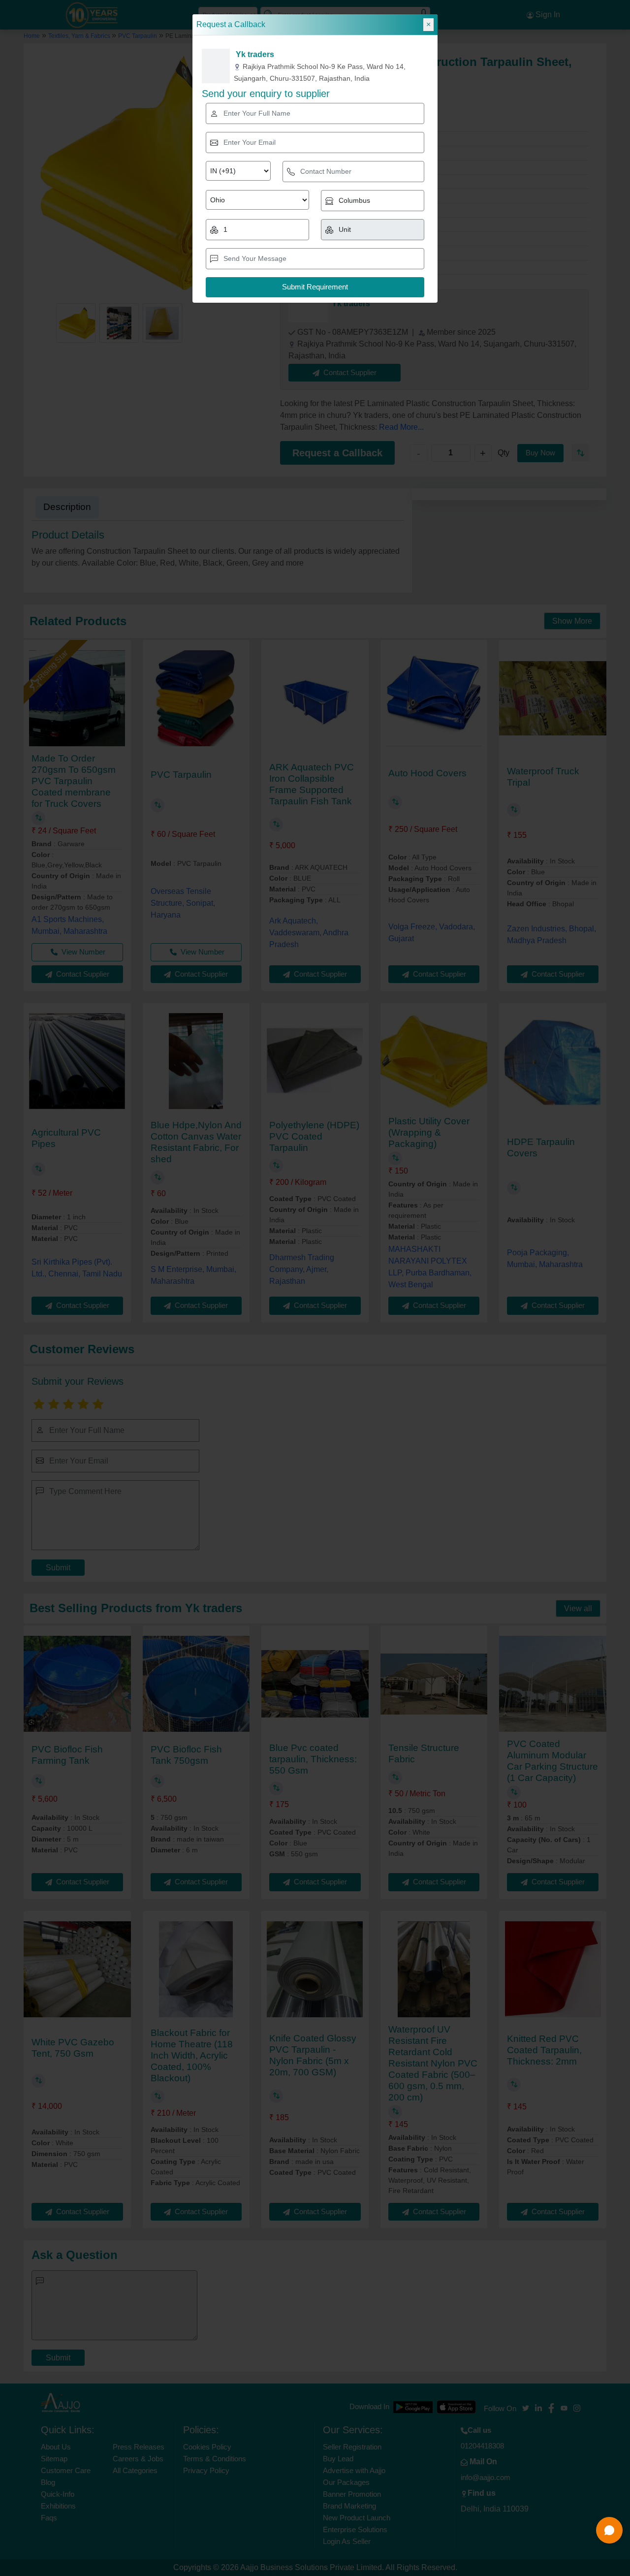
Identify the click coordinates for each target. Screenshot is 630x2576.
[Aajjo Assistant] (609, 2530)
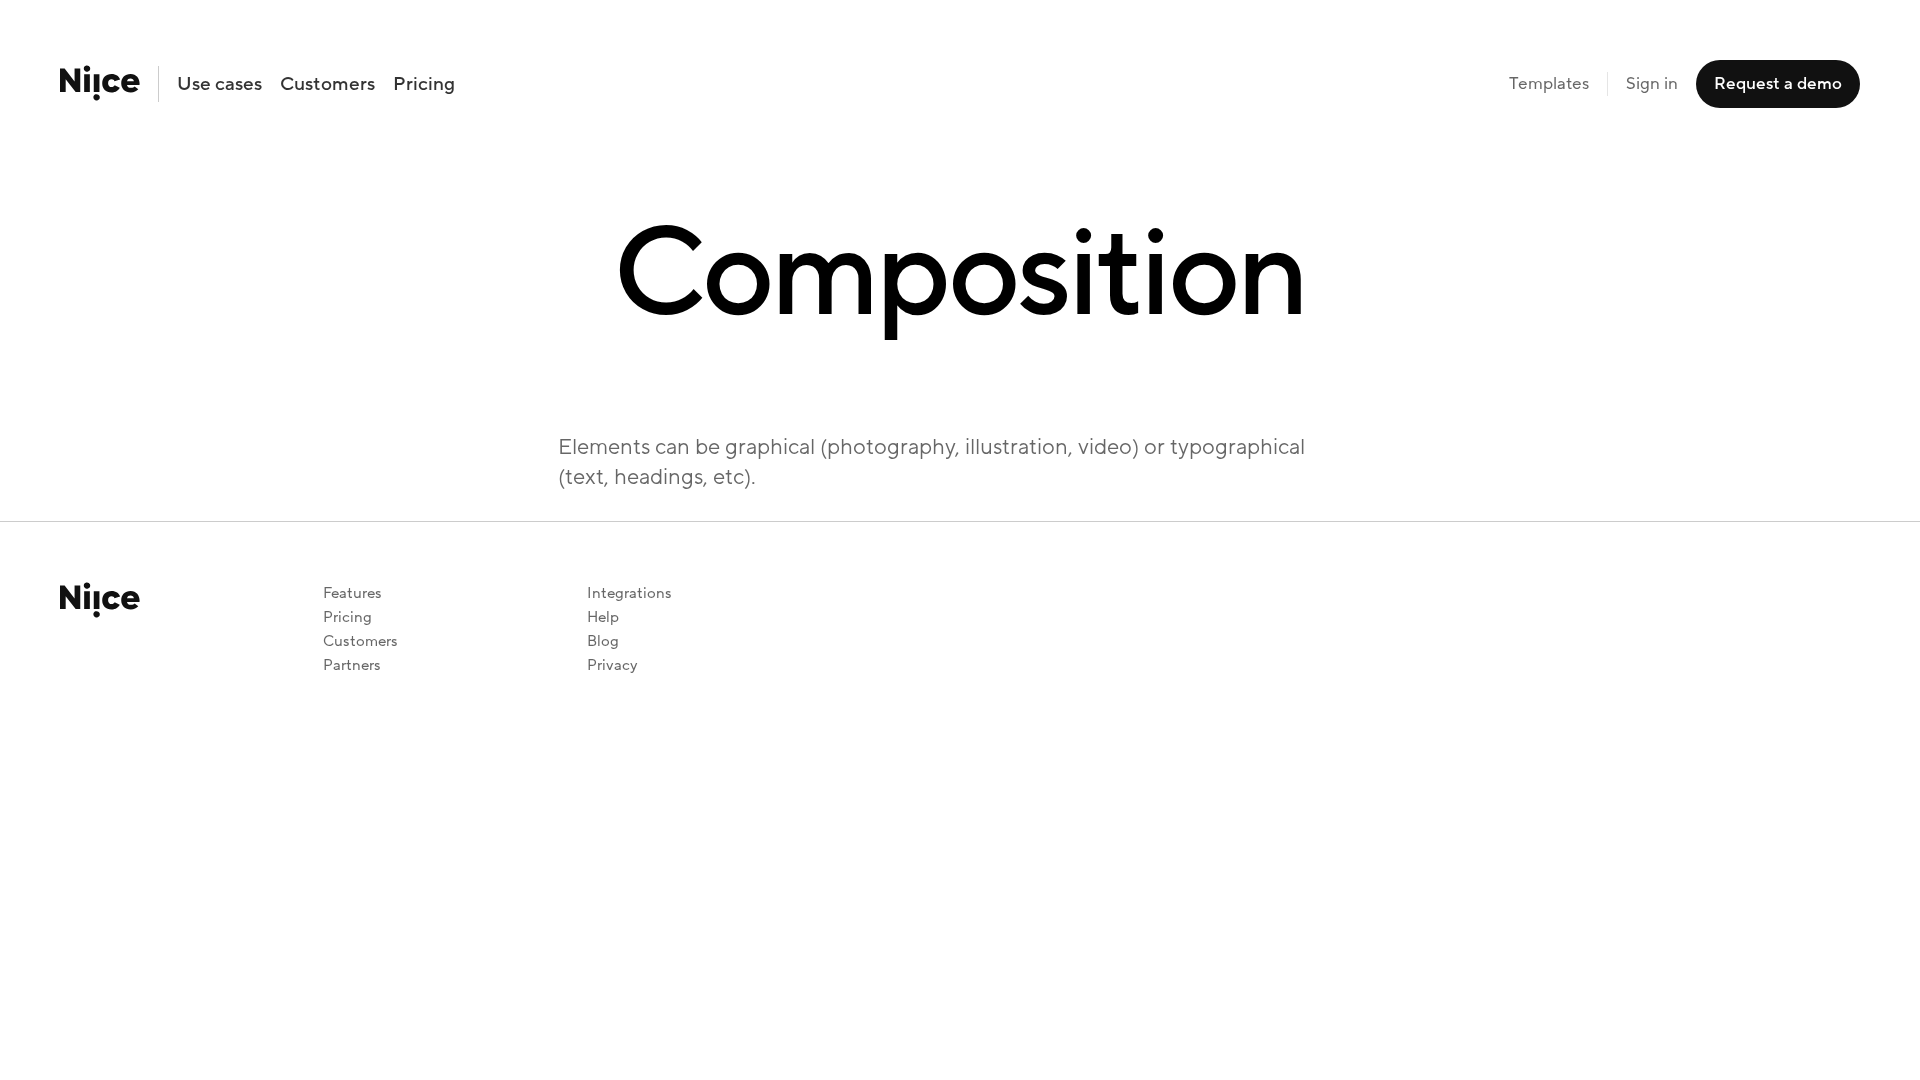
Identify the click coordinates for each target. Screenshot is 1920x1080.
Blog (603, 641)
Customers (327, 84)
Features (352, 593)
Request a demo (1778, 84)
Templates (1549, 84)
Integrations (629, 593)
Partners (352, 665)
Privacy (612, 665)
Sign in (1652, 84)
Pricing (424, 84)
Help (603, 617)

▶ YOUR ASSIGNMENT: There is a line above that contains "Request a demo (1778, 84)". Copy it and all later lines through the last, exactly, and leave out the rest.

▶ EXPECTED OUTPUT:
Request a demo (1778, 84)
Templates (1549, 84)
Integrations (629, 593)
Partners (352, 665)
Privacy (612, 665)
Sign in (1652, 84)
Pricing (424, 84)
Help (603, 617)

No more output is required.